Ajudando algumas pessoas com o Marketeiro de Aluguel. É minha consultoria de uma hora que te ajuda a resolver seus problemas. Recentemente foi um jornalista que quer pensar em um novo negócio pra tocar e uma estrategista que quer se reposicionar pro mercado de fora.
Assisti Saltburn. E a música do final não sai da minha cabeça (e da minha playlist). Também assisti e vale a pena: How to Have Sex e Bottoms (esse é uma maluquice)
Passei o ano novo sem contagem regressiva e agora me sinto ainda preso em 2023. Contagem regressiva é importante pra mim!
Defini minhas metas para 2024. São 37 metas.
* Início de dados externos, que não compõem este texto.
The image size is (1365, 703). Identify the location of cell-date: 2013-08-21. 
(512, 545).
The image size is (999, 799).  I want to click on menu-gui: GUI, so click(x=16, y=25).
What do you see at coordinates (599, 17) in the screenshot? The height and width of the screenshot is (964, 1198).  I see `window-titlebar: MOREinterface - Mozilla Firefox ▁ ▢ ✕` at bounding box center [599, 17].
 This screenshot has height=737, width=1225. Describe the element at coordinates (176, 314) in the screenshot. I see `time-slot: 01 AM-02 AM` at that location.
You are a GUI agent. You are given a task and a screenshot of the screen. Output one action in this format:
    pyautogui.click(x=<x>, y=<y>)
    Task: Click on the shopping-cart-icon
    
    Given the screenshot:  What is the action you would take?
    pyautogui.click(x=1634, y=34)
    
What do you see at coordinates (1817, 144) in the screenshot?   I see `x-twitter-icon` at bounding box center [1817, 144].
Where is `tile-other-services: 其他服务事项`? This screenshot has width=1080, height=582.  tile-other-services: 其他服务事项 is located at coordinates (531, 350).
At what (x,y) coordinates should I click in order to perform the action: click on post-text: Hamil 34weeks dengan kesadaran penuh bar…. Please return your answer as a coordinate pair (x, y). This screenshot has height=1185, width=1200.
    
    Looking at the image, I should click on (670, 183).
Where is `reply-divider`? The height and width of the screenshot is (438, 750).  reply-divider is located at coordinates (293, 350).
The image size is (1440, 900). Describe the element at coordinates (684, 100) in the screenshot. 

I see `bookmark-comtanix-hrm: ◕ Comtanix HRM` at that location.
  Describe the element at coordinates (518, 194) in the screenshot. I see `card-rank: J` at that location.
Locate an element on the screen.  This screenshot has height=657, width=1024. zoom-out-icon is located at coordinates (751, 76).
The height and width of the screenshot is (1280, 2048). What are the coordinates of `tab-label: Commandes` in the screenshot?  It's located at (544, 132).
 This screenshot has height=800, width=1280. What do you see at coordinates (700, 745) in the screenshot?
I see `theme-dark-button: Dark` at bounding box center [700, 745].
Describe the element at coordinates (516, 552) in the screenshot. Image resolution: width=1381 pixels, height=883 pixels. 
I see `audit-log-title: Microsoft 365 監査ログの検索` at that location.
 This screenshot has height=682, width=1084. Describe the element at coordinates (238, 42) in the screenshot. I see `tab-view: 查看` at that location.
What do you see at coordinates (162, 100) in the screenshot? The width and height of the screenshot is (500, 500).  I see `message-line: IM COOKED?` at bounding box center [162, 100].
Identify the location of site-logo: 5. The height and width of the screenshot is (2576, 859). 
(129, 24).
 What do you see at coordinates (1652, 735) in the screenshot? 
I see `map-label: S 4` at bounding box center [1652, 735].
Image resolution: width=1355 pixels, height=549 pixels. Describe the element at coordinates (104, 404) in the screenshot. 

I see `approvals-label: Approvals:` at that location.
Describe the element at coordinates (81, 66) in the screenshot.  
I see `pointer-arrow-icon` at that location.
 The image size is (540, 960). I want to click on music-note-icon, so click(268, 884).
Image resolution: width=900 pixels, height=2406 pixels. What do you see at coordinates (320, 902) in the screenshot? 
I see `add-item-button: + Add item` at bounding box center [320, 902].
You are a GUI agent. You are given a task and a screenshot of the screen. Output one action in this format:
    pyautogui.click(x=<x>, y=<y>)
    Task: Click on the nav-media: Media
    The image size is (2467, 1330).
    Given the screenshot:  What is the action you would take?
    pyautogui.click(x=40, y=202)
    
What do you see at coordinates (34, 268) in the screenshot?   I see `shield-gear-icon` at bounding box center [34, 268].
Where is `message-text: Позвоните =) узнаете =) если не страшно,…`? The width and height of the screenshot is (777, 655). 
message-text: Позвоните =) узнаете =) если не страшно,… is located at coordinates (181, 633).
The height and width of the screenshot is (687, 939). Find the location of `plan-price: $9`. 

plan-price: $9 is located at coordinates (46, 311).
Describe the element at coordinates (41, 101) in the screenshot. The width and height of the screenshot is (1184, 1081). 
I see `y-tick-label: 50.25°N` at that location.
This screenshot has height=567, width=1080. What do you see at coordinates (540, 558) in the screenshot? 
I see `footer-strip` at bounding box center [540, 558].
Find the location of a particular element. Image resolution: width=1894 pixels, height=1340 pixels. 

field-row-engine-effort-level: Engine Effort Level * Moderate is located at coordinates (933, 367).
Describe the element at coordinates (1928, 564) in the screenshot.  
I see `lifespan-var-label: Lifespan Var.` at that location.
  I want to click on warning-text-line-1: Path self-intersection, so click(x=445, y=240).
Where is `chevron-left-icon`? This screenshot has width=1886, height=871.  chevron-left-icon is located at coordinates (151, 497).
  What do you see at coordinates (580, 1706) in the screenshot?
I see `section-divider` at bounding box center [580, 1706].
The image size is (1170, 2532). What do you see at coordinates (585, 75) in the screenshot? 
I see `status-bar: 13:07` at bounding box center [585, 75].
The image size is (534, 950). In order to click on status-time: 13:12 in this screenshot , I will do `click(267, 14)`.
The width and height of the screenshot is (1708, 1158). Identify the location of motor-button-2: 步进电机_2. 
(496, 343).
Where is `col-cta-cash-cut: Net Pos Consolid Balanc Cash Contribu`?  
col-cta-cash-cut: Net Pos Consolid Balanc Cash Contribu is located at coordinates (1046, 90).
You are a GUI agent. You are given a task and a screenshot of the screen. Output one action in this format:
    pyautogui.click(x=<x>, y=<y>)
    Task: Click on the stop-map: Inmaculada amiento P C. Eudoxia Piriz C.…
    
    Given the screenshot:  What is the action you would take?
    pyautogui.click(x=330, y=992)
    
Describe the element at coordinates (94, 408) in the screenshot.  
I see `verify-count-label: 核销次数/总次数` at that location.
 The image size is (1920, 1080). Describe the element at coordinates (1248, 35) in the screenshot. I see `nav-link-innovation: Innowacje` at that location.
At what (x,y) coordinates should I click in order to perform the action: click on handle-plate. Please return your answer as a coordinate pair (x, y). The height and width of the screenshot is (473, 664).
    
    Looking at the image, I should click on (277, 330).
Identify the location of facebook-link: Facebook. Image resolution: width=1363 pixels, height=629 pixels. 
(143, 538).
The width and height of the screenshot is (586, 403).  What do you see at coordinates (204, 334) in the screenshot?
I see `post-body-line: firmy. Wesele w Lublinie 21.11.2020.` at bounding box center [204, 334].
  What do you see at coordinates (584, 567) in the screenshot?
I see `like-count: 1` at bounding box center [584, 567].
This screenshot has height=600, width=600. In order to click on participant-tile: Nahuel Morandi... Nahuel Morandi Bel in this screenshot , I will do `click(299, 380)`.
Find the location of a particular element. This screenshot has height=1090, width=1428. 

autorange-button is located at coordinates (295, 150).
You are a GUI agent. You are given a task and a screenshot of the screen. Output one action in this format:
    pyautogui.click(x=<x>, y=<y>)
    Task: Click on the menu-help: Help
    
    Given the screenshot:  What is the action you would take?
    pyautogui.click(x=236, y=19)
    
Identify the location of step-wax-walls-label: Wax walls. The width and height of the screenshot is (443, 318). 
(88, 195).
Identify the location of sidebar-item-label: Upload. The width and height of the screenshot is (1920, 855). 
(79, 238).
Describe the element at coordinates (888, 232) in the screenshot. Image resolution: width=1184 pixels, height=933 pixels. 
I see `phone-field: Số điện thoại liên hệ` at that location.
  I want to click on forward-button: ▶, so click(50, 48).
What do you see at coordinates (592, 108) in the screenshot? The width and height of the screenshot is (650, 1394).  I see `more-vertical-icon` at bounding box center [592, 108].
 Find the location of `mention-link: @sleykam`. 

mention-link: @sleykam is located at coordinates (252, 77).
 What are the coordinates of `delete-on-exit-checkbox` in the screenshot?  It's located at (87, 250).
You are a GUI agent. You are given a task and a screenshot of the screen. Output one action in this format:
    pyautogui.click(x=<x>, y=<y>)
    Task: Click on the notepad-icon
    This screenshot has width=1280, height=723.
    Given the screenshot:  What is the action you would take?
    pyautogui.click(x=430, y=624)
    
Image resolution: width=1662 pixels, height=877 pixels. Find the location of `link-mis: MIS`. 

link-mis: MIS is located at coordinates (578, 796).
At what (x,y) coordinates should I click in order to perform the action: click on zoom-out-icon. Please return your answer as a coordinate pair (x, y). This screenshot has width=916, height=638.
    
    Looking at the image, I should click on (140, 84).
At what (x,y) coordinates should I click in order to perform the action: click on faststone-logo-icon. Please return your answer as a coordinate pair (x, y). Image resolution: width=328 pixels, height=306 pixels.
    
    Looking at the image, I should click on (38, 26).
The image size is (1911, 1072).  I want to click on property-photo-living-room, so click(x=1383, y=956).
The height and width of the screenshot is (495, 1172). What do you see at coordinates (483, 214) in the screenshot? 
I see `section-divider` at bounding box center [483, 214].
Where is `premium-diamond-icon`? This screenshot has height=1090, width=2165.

Tô pior que a ONU, tá doido. 🫠 (mas ok, vai, priorizei 8 delas)
Fiz um conteúdo com dicas de como cumprir suas metas em 2024. São coisas simples, mas que todo ano que sigo, me ajudam muito!
Descobri que eu nunca dormi direito na vida. Fiz polissonografia e deu 61 interrupções de sono por hora. O normal é menos de 5 e acima de 30 é severo. Ainda quero falar mais sobre isso.
(As fotos desse post não foram feitas por IA, veja só!, elas foram tiradas por mim em 2015, quando morei em Barcelona. Saudades de tirar fotos, inclusive!)